**AUFGABENSTELLUNG:**
1. Bitte entnimm dem Text über sichere Drittländer wortgetreu den Abschnitt, der mit „Nach geltendem Recht“ beginnt und bis einschließlich „unrechtmäßig erklärt wurde.“ reicht.
2. Wie viele ausländische Staatsangehörige ohne Aufenthaltsrecht in der EU werden laut dem Text über sichere Drittländer jedes Jahr zur Ausreise aufgefordert?
3. Führe den Text über sichere Drittländer im Anschluss an seinen letzten Satz weiter.

Nach geltendem Recht können die Behörden der EU-Mitgliedstaaten Asylbewerber in ein „sicheres Drittland“ überstellen, allerdings nur, wenn diese eine Verbindung zu diesem Land haben, z. B. durch einen früheren Aufenthalt oder die Anwesenheit ihrer Familie. Mit dem neuen Vorschlag entfällt diese Bedingung. Kritikern zufolge erinnert das an die Abschiebepolitik von Großbritannien nach Ruanda, die vom Obersten Gerichtshof des Landes für unrechtmäßig erklärt wurde.
Die deutsche Europaabgeordnete Lena Düpont, die den Vorschlag unterstützt, argumentiert, dass er die richtige Botschaft sende: „Er steht im Zusammenhang mit einem der jüngsten Vorschläge, die wir auf dem Tisch haben, nämlich dem Vorschlag zur Rückführung, bei dem es speziell auch um die Wirksamkeit von Rückführungsverfahren in Herkunfts-, Transit- oder Drittländer geht.“
Aus den Zahlen der Generaldirektion Migration und Inneres geht hervor, dass jedes Jahr mehr als 400.000 ausländische Staatsangehörige, die kein Recht auf Aufenthalt in der EU haben, zur Ausreise aufgefordert werden. Allerdings werden nur etwa 20 % von ihnen tatsächlich zurückgeschickt.

**AUFLISTUNG:**
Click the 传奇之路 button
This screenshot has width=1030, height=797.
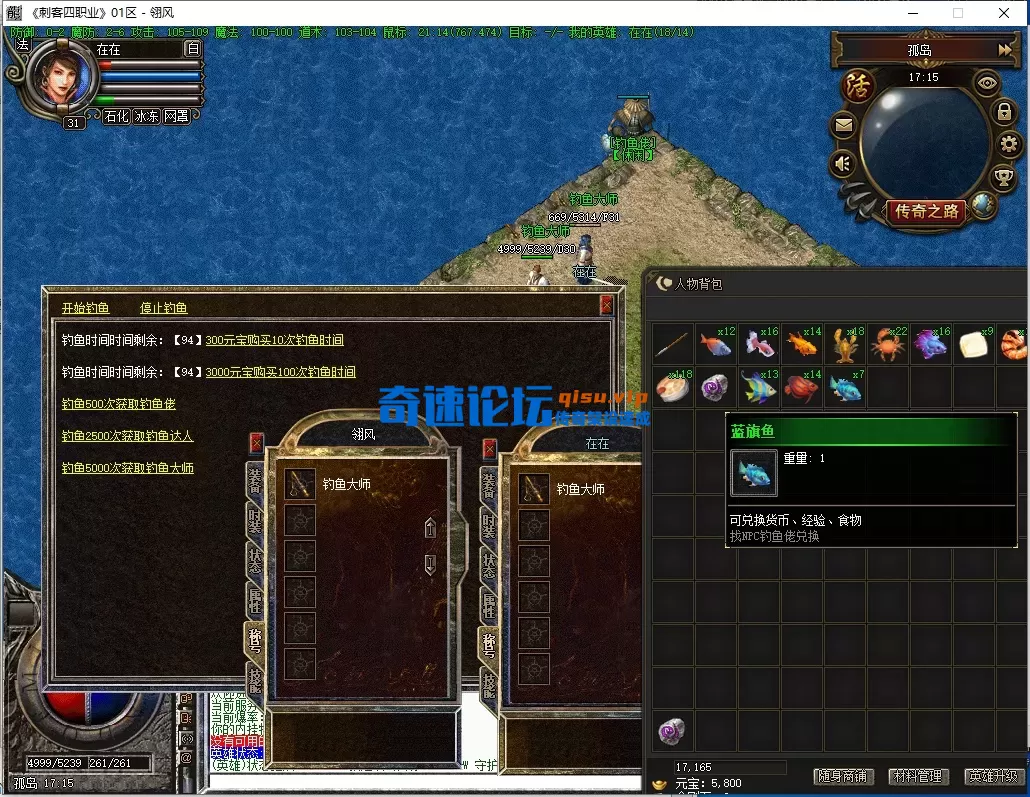(x=926, y=211)
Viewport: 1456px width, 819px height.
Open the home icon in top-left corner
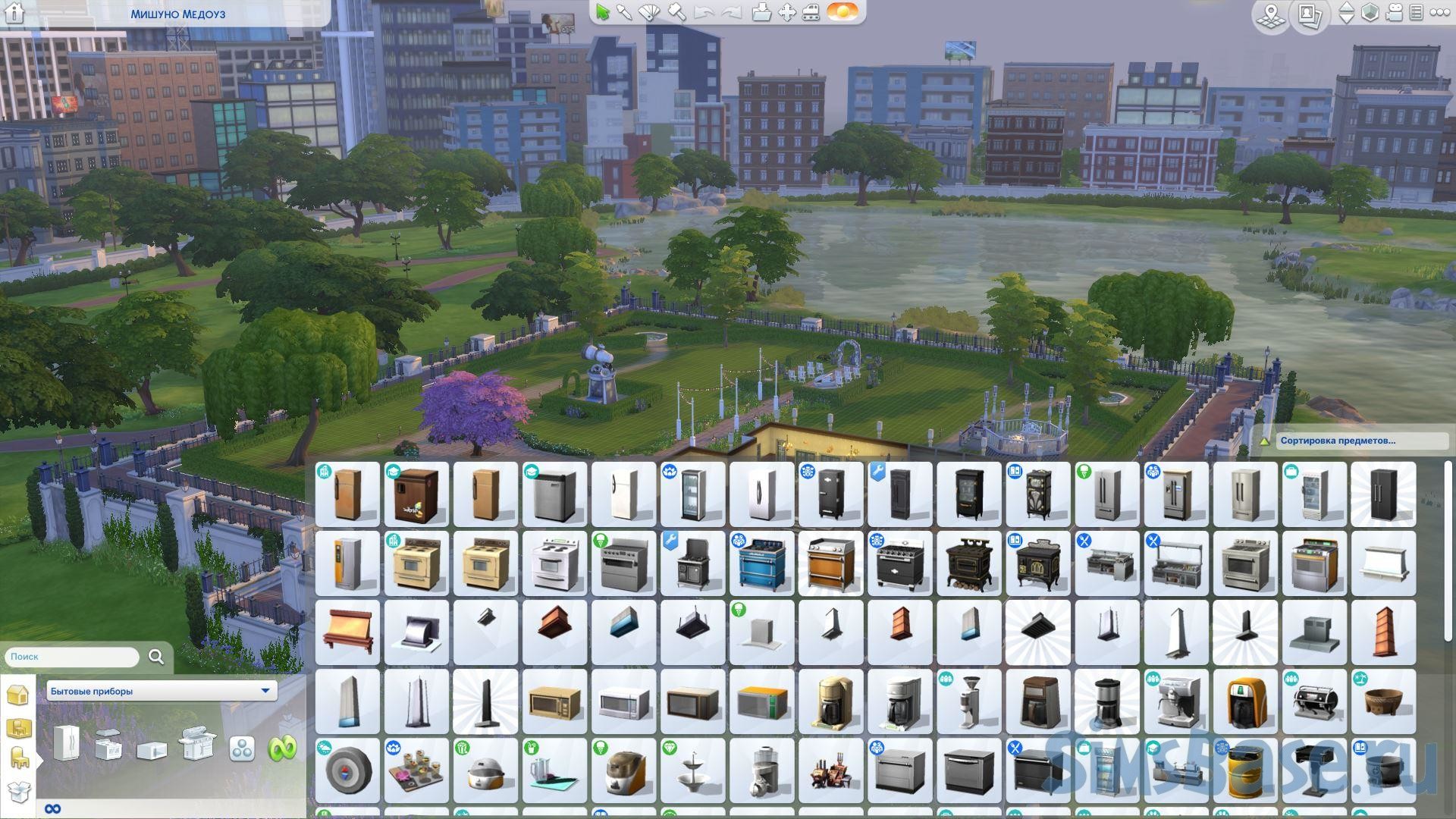click(16, 12)
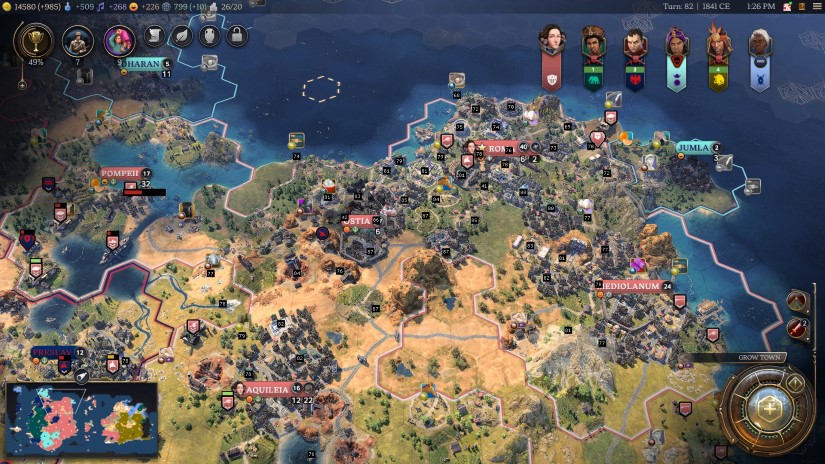
Task: Select the feather-headdress leader on the yellow banner
Action: tap(717, 42)

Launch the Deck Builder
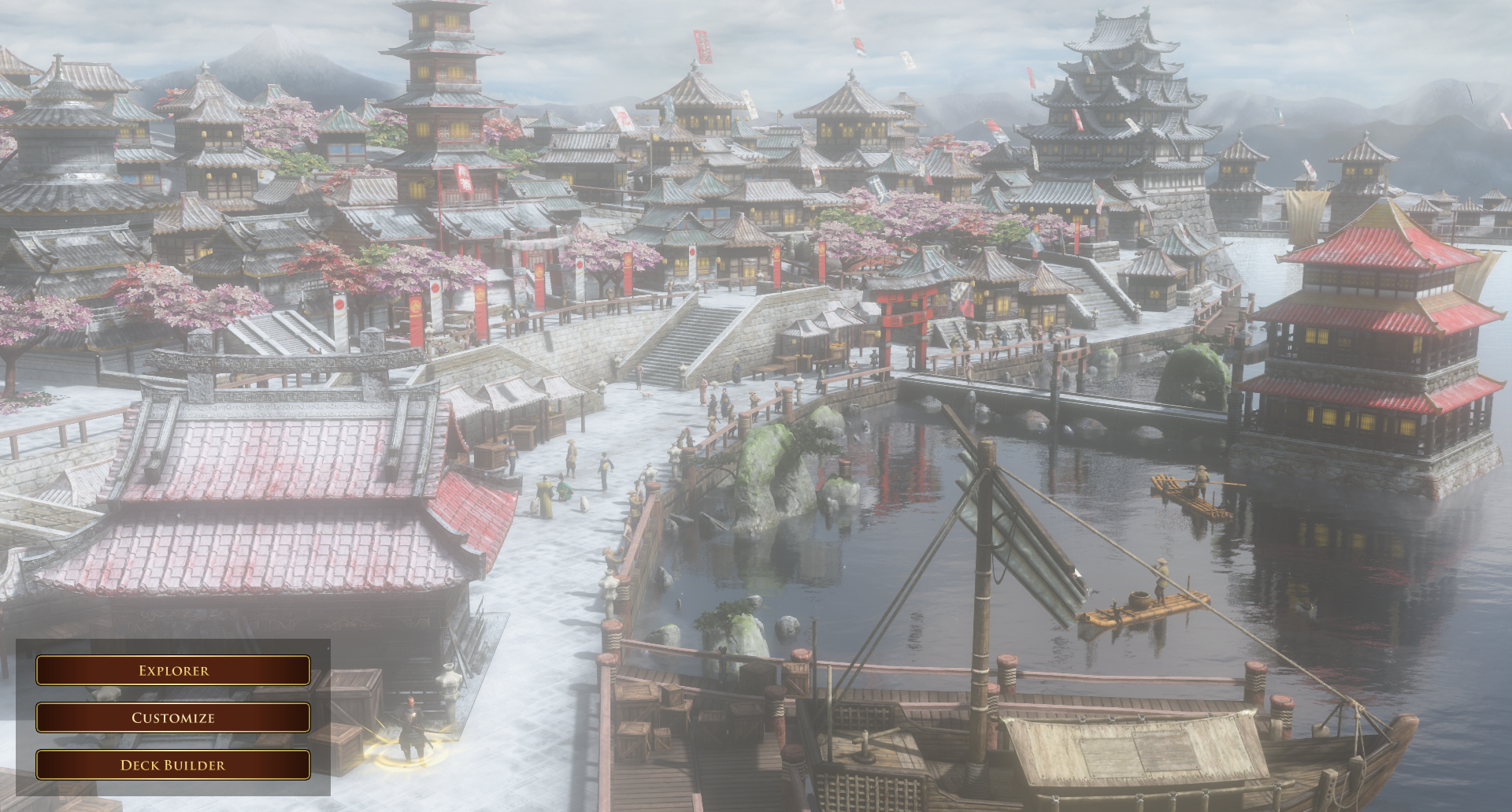point(173,765)
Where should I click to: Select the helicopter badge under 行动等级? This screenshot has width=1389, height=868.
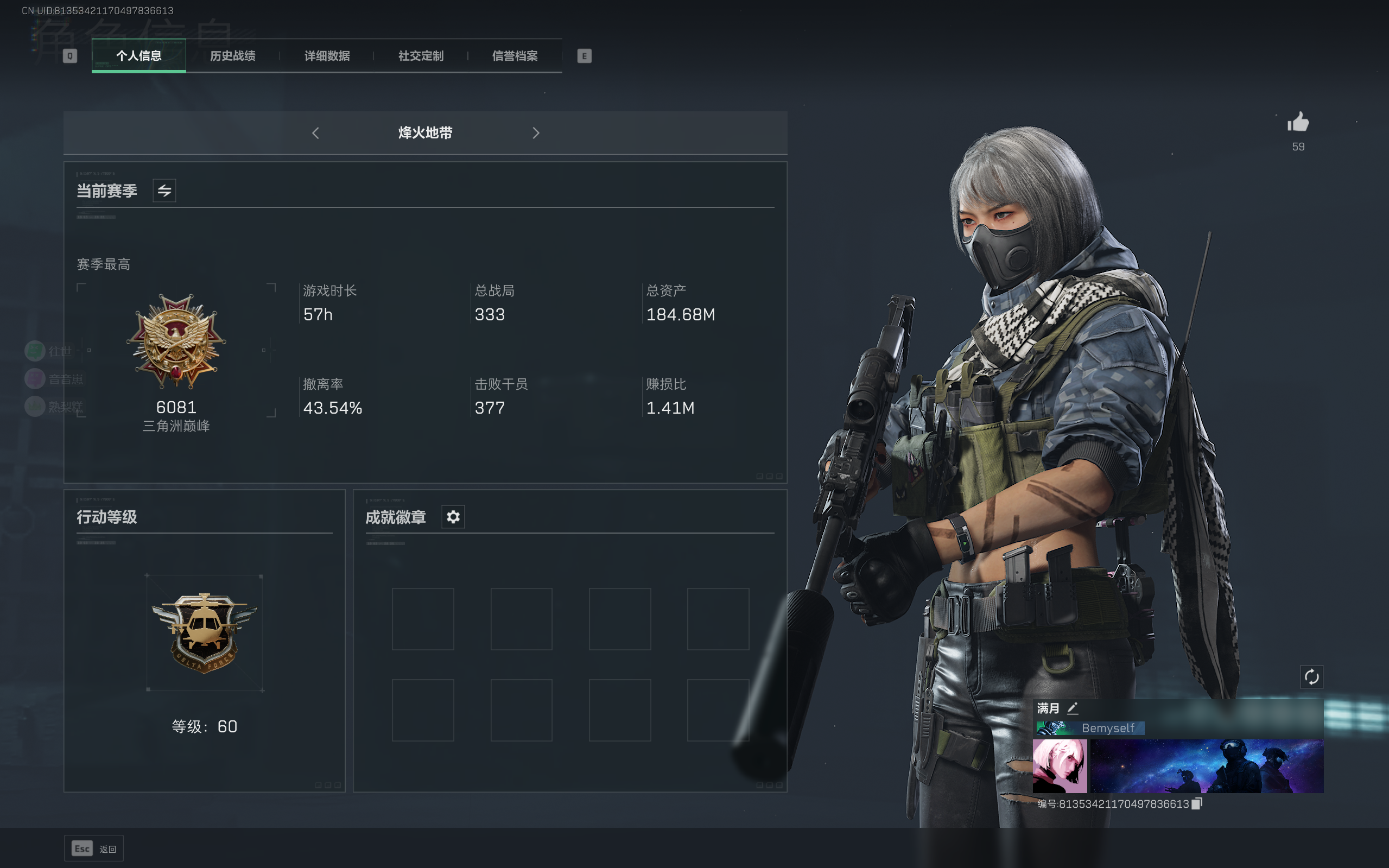pyautogui.click(x=204, y=631)
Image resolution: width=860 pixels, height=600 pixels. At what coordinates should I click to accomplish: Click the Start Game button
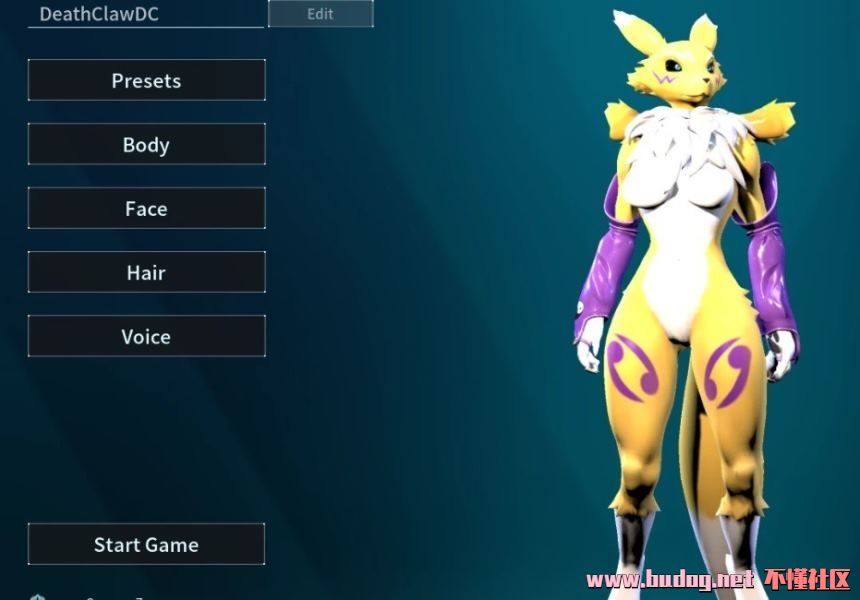click(x=146, y=545)
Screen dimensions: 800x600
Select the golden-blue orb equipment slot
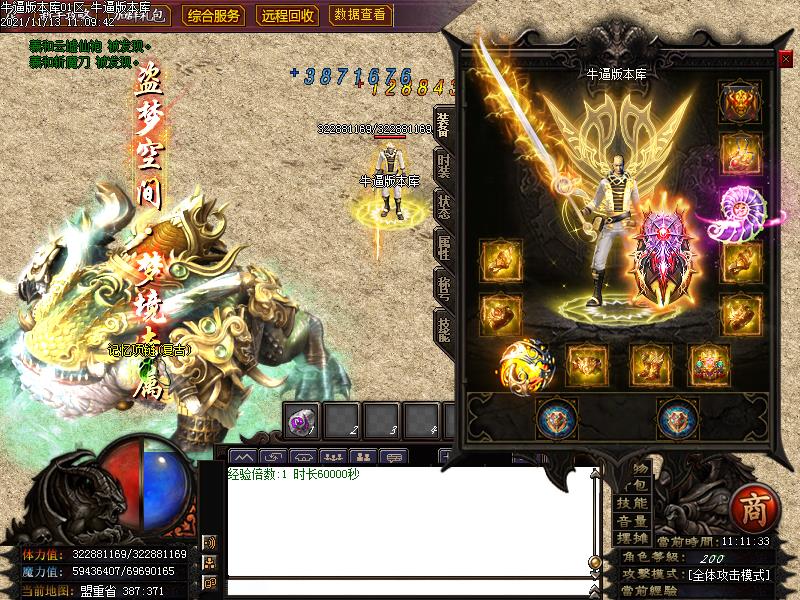click(526, 365)
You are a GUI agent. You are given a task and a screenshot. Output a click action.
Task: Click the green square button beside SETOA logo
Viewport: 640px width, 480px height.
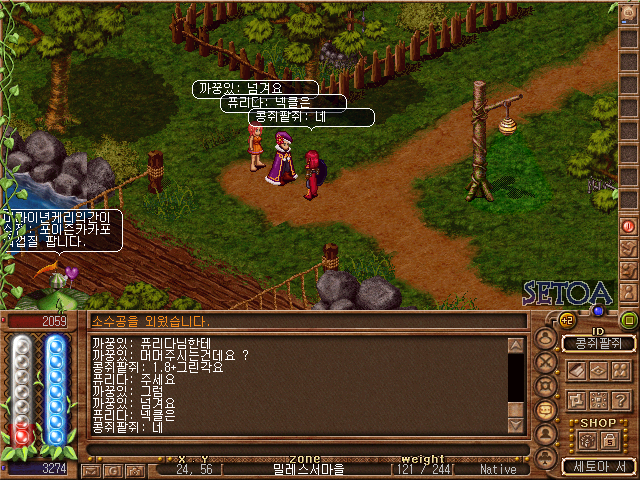click(628, 320)
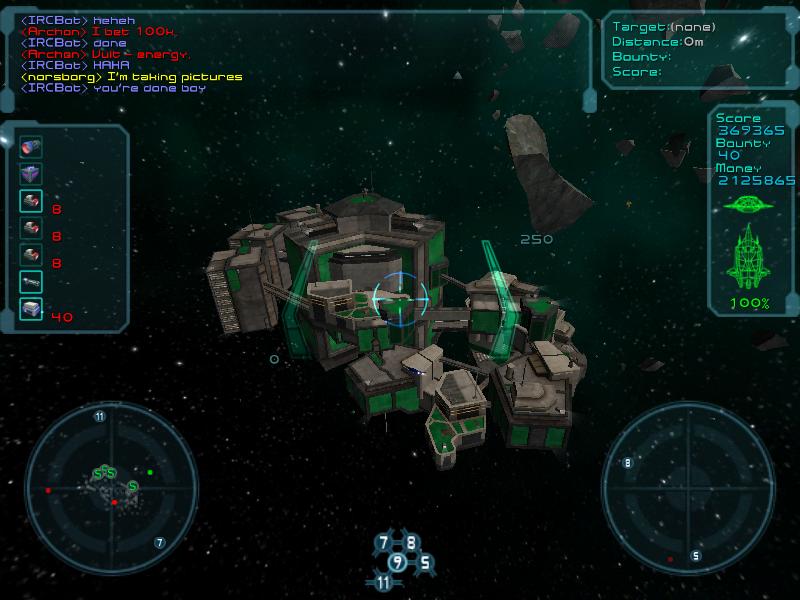
Task: Activate the blue crate slot with 40 ammo
Action: pyautogui.click(x=30, y=310)
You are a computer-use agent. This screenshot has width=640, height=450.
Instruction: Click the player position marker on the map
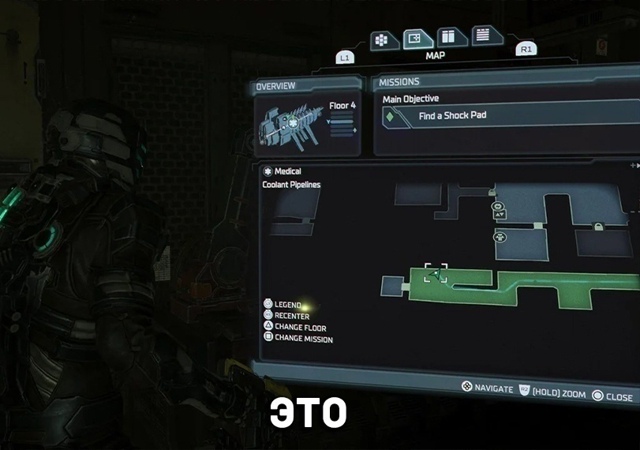pyautogui.click(x=435, y=274)
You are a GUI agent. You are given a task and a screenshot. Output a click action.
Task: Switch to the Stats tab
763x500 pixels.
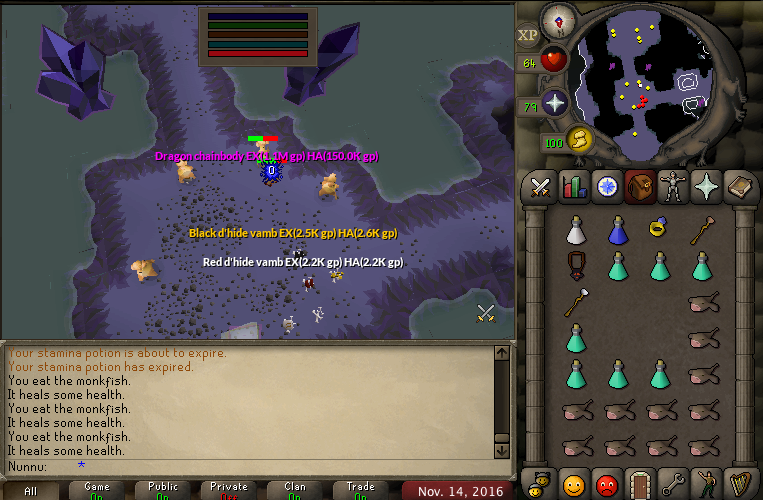tap(573, 187)
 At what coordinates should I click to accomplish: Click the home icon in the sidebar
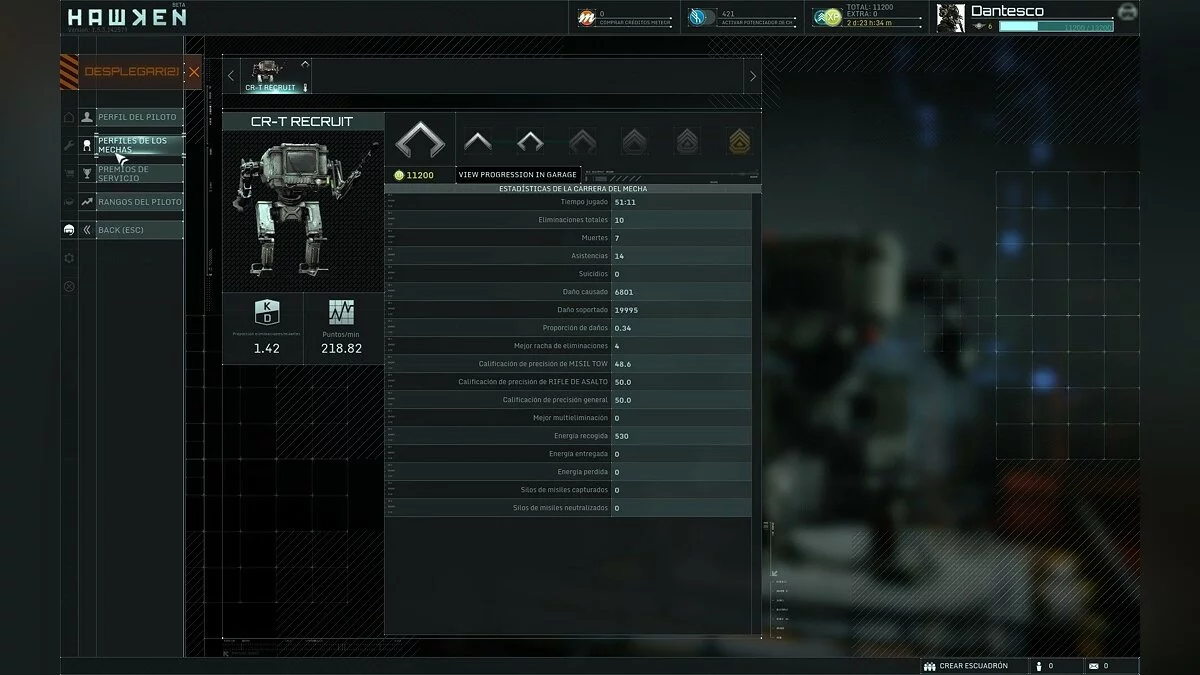[x=69, y=117]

**GEGEBENE ANTWORTEN:**
1.
Nach geltendem Recht können die Behörden der EU-Mitgliedstaaten Asylbewerber in ein „sicheres Drittland“ überstellen, allerdings nur, wenn diese eine Verbindung zu diesem Land haben, z. B. durch einen früheren Aufenthalt oder die Anwesenheit ihrer Familie. Mit dem neuen Vorschlag entfällt diese Bedingung. Kritikern zufolge erinnert das an die Abschiebepolitik von Großbritannien nach Ruanda, die vom Obersten Gerichtshof des Landes für unrechtmäßig erklärt wurde.

2. Mehr als 400.000.

3.
Ernsthafte Bedenken wegen der Grundrechte
Nichtregierungsorganisationen und mehrere Migrationsexperten erklärten unterdessen, dass der Vorschlag ernsthafte Bedenken hinsichtlich der Gewährleistung der Grundrechte der Menschen aufwerfe.
„Abgesehen davon, dass es chaotisch und willkürlich ist, Menschen in Länder zu schicken, zu denen sie keine Verbindung, keine Perspektive und keine Unterstützung haben, sehen wir das auch als grundlegend verheerend auf menschlicher Ebene an“, sagte Olivia Sundberg Diez, EU-Ansprechpartnerin von Amnesty International für Migration und Asyl. „Es ignoriert die Eigenverantwortung der Menschen, und deshalb halten wir es nicht für zumutbar, von ihnen zu erwarten, dass sie dort bleiben. Das kann keine nachhaltige Lösung sein.“ Rechtsgruppen argumentieren außerdem, dass dies die ärmeren Länder belasten würde.
Sicheres Herkunftsland
Diesem Vorschlag war ein anderer Antrag der Kommission mit dem Titel „Sichere Herkunftsländer“ vorausgegangen. Darin heißt es, dass Asylanträge von Migranten aus EU-Kandidatenländern wie der Türkei und Georgien sowie aus sieben anderen als „sicher“ eingestuften Ländern beschleunigt werden könnten, da es „unwahrscheinlich ist, dass sie erfolgreich sind“.
Einige Mitgliedstaaten, darunter Italien und Griechenland, haben bereits eine nationale Liste sicherer Herkunftsländer, doch die vorgeschlagene EU-Liste soll ein einheitlicheres System unterstützen.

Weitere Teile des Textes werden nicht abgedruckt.